Tim Reilly is the Founder and President of Stonestreet One, a company dedicated to providing protocol stack software for Bluetooth wireless technology since 2000. Tim has served in various management, sales, and engineering roles while with Stonestreet One and represents the company in standards work with the Bluetooth SIG and Continua Health Alliance. Tim serves on the Ecosystem Committee with the Bluetooth SIG and participates in the Medical Working Group. Tim is also the Chair of the PAN Working Group with the Continua Alliance. Prior to his work at Stonestreet One, Tim worked as a software engineer for over 6 years with several groups within Motorola's Land Mobile Product Group in Ft. Lauderdale, FL and Schaumburg, IL. Tim received his BS and MS in Electrical Engineering from the University of Louisville and currently lives with his wife and two children in Louisville, KY, USA.



 
 
 

Services Task Force Chair

Barry Reinhold

President and CEO

LNI

Barry is President and CEO of LNI and has been involved in Continua since 2007. Barry has been engaged with the IEEE PHD workgroup since 2008 focusing on the 11073-20601 specification. Barry currently chairs the Continua TWG WAN group.

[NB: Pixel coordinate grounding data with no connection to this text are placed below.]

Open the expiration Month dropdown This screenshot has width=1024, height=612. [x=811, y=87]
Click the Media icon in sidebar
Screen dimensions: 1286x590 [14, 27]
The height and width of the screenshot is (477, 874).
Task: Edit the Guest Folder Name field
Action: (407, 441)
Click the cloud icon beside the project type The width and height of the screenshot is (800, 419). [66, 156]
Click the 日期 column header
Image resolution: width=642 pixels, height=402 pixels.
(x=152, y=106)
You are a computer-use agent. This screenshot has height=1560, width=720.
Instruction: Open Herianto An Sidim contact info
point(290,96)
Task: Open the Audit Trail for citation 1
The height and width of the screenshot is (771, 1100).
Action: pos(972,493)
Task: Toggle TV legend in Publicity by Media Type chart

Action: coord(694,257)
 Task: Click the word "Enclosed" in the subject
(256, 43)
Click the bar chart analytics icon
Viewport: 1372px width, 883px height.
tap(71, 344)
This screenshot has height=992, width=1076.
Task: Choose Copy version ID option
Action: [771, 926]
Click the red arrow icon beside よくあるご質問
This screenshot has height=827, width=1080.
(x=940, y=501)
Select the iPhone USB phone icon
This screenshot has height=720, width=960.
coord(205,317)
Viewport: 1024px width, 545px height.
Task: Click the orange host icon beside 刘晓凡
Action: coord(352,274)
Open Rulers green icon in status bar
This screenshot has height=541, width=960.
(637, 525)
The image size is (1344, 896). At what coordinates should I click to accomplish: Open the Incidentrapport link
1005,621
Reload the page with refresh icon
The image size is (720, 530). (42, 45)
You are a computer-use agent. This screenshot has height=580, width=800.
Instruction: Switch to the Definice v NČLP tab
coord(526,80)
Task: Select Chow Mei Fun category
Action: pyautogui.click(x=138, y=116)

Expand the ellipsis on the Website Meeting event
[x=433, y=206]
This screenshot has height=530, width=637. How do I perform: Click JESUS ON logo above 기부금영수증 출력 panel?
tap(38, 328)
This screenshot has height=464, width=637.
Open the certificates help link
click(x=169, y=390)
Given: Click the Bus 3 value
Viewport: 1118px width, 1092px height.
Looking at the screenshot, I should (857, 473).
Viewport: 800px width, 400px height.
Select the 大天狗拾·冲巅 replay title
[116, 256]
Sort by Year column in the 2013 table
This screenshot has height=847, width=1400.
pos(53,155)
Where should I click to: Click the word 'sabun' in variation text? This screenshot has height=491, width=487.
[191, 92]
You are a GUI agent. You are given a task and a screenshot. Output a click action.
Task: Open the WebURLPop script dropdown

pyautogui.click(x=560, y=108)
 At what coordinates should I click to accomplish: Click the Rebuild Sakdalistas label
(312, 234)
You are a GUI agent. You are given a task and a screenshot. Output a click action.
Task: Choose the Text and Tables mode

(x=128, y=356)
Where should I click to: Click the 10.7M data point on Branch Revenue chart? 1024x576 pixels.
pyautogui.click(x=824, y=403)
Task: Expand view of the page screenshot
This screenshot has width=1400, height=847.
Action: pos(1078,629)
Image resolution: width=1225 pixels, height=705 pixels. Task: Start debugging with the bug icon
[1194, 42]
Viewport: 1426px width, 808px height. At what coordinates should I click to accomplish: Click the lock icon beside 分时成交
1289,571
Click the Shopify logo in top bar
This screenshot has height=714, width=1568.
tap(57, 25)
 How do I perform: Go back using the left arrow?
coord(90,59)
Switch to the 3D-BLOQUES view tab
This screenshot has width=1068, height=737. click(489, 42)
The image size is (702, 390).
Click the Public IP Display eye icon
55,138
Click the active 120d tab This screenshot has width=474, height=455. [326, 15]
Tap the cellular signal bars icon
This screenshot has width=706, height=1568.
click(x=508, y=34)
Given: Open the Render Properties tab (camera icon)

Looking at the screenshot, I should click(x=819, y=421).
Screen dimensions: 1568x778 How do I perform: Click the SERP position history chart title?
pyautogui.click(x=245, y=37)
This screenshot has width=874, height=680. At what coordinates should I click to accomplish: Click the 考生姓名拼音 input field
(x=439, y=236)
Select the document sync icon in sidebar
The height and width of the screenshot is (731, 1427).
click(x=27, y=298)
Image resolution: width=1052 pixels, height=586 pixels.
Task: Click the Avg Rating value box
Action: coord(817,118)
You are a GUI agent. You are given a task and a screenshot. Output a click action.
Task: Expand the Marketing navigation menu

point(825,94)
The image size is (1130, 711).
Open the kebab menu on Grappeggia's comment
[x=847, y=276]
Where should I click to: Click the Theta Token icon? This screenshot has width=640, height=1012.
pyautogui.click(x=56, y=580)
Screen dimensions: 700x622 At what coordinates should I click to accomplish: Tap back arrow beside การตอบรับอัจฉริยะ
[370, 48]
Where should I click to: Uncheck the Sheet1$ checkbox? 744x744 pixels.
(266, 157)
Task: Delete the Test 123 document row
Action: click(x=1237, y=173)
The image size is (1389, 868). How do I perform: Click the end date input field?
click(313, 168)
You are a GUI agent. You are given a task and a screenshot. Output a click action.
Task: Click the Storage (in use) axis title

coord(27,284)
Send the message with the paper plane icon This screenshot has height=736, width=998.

Barry has worked with communication protocols, as well as compliance and verification issues in a number of settings. Barry founded the InterOperability Lab (IOL) at the University of New Hampshire (UNH) in 1989 and directed it until 2001. From 2001 – 2003 Barry acted as the lead protocol architect for an iSCSI to Fibre Channel translation chip built by Trebia before joining LNI in 2003. Barry has developed test suites for many communications and storage protocols including IEEE 11073, iWARP (RFC 5044, RFC5040, and RFC 5041), Fibre Channel, iSCSI, FDDI, IEEE 802.5, HomePlug, PCI-ASI, PCI-E, and well as protocols within the IEEE 802.x family.

Barry received a B.S. in Physics and Computer Science and a M.S. in Computer Science from the University of New Hampshire.

In his free time Barry enjoys board games, cycling, frisbee and mentoring University students interested in technology.